法的整理の日航再建 支援機構と銀行団に深い溝
1か月間に二転三転 不信募る銀行団
それでもメガバンクには、「日航の経営がここまで悪化したのは、政府・与党が利権確保のため、不採算の地方空港を乱立させ、不採算路線を飛ばし、負担を日航に負わせたため。法的整理では、あまりにも銀行の責任が重すぎる」(幹部)との思いが強い。
加えて、関係者と再建について事前に調整する「プレパッケージ(事前調整)型」の法的整理といいながら、支援機構の方針決定から法的整理に踏み切るまで、実質的に1か月足らずしかなかったことへの不安もある。

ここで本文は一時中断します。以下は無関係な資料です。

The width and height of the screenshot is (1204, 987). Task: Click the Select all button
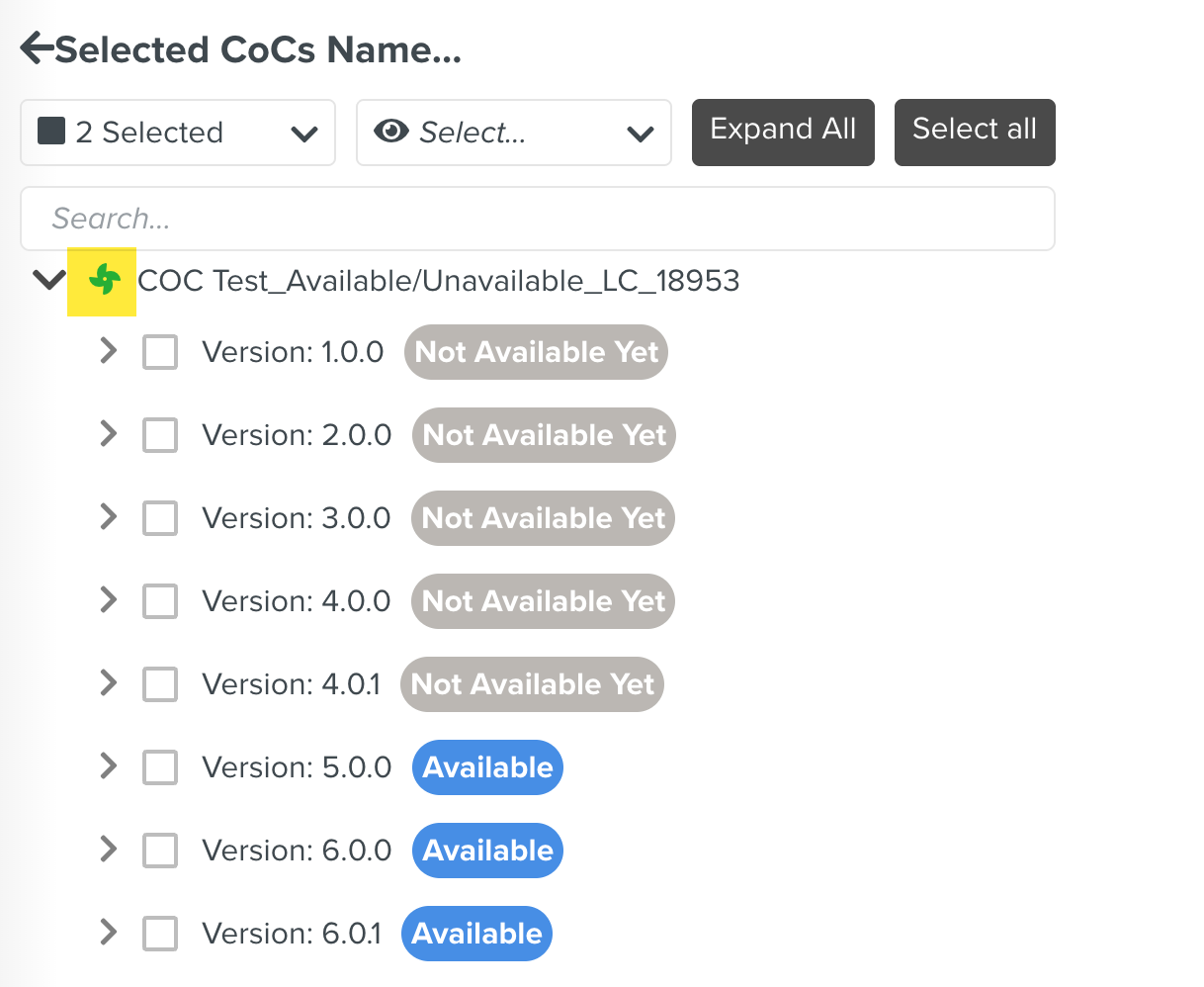tap(974, 131)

とくに倒産法制が異なる外国では、燃料取引が停滞したり、最悪の場合は債権者から機体を差し押さえられるなど不測のの事態も生じかねない。支援機構は銀行団や日航に対し、法的整理の移行時の対策を説明しているが、メガバンクは「想定すべきリスクを網羅しておらず、準備不足も甚だしい」(幹部)と批判している
また、日本政策投資銀行のつなぎ資金を2000億円に増額することで法的整理の回避をほのめかすなど、「この1か月だけでも、方針が二転三転して、振り回されただけ」(メガバンク幹部)と、政府への不信感も募っているようだ。

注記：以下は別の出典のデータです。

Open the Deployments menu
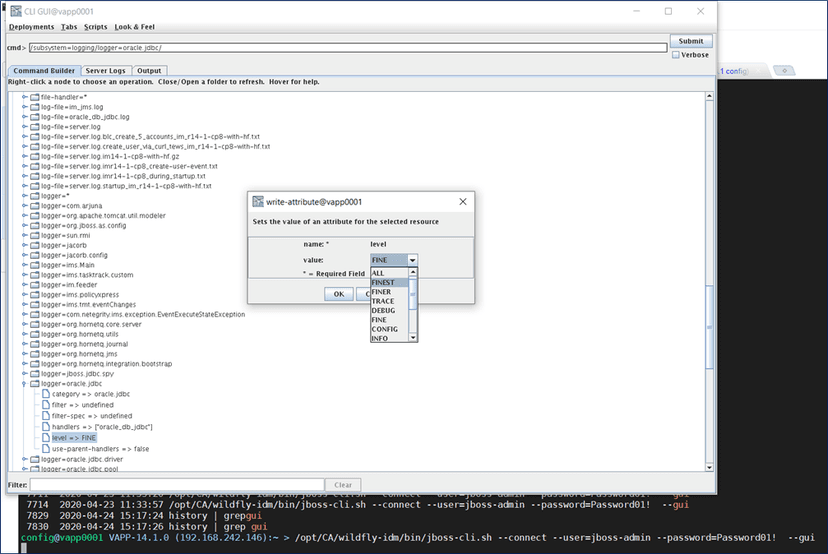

支援機構は法的整理に踏み切った場合、融資や保証などで銀行団を全面的に支援する方針だが、もともと中小企業の経営支援向けに発足した組織だけに心許ない。支援機構に航空キャリア経営の専門家はいないし、現時点の更生計画は不採算路線からの撤退や人員削減などのリストラ策が中心で、具体的な将来像は描けていない。
日航再生には支援機構と銀行団との密接な連携が不可欠だが、しこりを残したままのスタートは、先行きに暗い影を落としている。